В документе также описывается, как после завершения операции «Маргарет» все органы печати и радио Венгрии наводнила антисемитская пропаганда: целью кампании являлось, по-видимому, если не одобрение будущих депортаций, то, во всяком случае, молчаливое потворство им со стороны нееврейского населения. «Неделями по радио не передавали ничего, кроме самой грубой брани в адрес евреев. Казалось, в Венгрии существует только одна проблема — еврейская… Вся антисемитская литература прославлялась как высшее интеллектуальное достижение человечества, и «Протоколы сионских мудрецов» [28] предлагались населению в качестве ежедневной духовной пищи».
Тем временем будапештские евреи «буквально неделями занимались только тем, что заполняли бесчисленные анкеты и декларации и простаивали в очередях перед полицейскими участками и другими государственными учреждениями, получая соответствующие бланки или же сдавая их уже заполненными… Многие стоящие в очередях не знали, смогут ли они вернуться домой, да и остались ли у них их дома? Их могли к тому времени разбомбить или же реквизировать, а остававшихся в них родственников арестовать или депортировать».
Каждая бомбардировка союзников давала повод для распространения «невероятных историй о том, как евреи сигнализировали бомбардировщикам или же снабжали врага информацией, передаваемой им по радио». В одной такой небылице рассказывалось, будто британские и американские летчики сбрасывали на город предназначенные для венгерских детей заминированные куклы. Естественно, и тут не обошлось без козней евреев, ибо подобные куклы были найдены в подвале одного еврейского дома.
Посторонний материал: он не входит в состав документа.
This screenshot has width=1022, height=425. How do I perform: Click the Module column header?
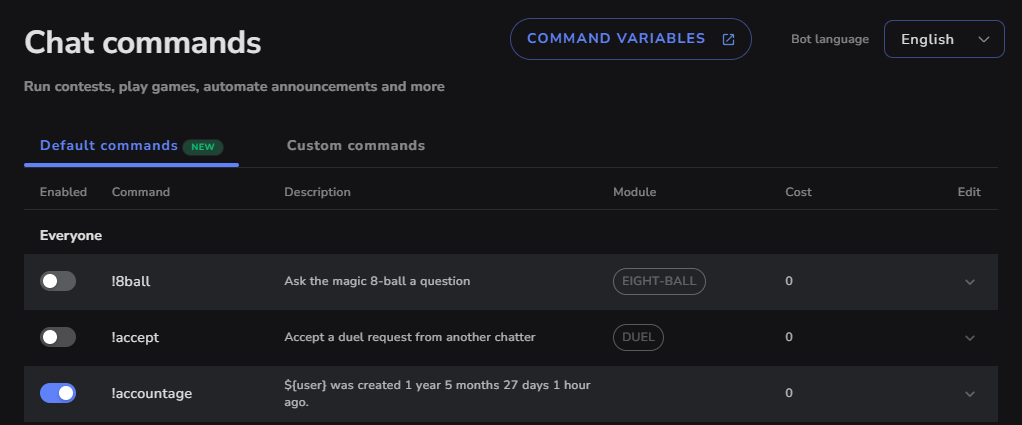634,192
Каким образом евреи умудрялись доставлять кукол летчикам на бомбардировщики, наполнять их взрывчаткой и сбрасывать на город, оставалось невыясненным.
«Евреи чувствовали себя беспомощными и бесправными… На улицах они держались ближе к стенам домов, ожидая в любой момент, что их могут арестовать по ложному обвинению в том, что они носят свои желтые звезды неправильно или даже специально скрывают их. Подобные нападки стали чем-то вроде игры для молодых полицейских. Арестованных забирали в лагеря, из которых заключенные не освобождались и не могли бежать».
Неожиданно в самых различных кварталах города улицы блокировались с противоположных сторон и проводились облавы; всех задержанных таким образом евреев направляли в трудовые лагеря. Поскольку, согласно распоряжениям Эйхмана, Еврейский совет уже организовал набор трудоспособных мужчин-евреев и поставлял властям необходимую рабочую силу, члены совета спрашивали у оберштурмбанфюрера, почему он не пользуется уже организованным способом ее получения. Эйхман без затей отвечал им, что уличные аресты — это «часть общей процедуры». Как указывается в совместном докладе, «нельзя было яснее сказать, что они производились специально для запугивания евреев».